To be done:
Pull out every line of the records that contains the word "Click" and copy each one.

Records provided:
▬▬▬▬▬▬▬▬▬▬

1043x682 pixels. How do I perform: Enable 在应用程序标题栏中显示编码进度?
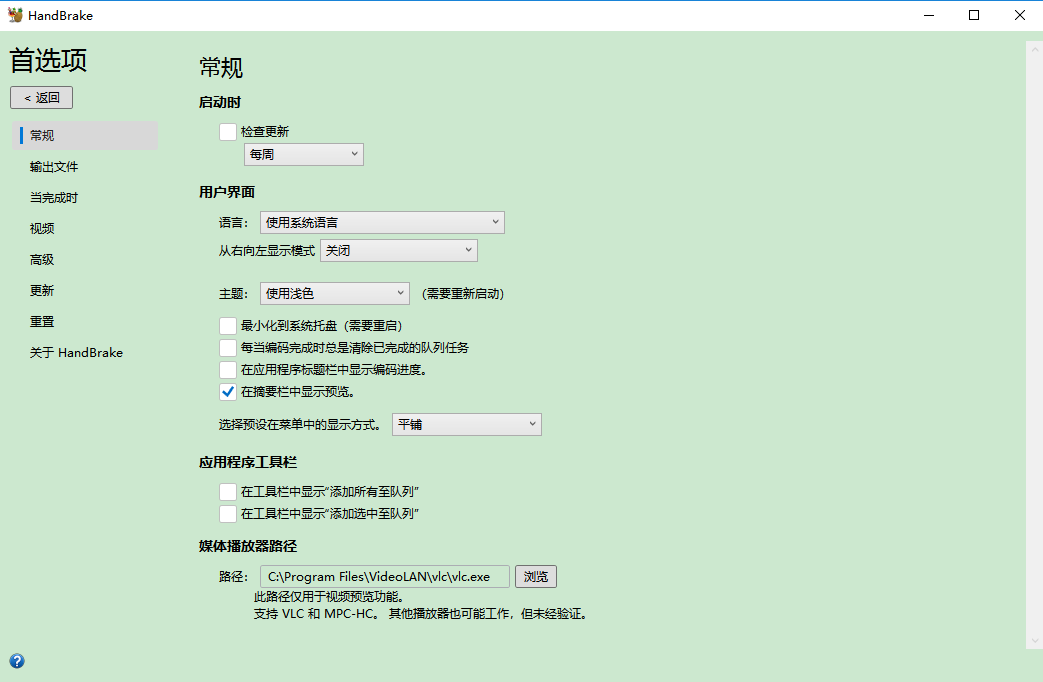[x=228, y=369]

▬▬▬▬▬▬▬▬▬▬

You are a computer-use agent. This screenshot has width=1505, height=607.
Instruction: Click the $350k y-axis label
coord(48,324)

▬▬▬▬▬▬▬▬▬▬

Solved problem:
Instruction: Click the $350k y-axis label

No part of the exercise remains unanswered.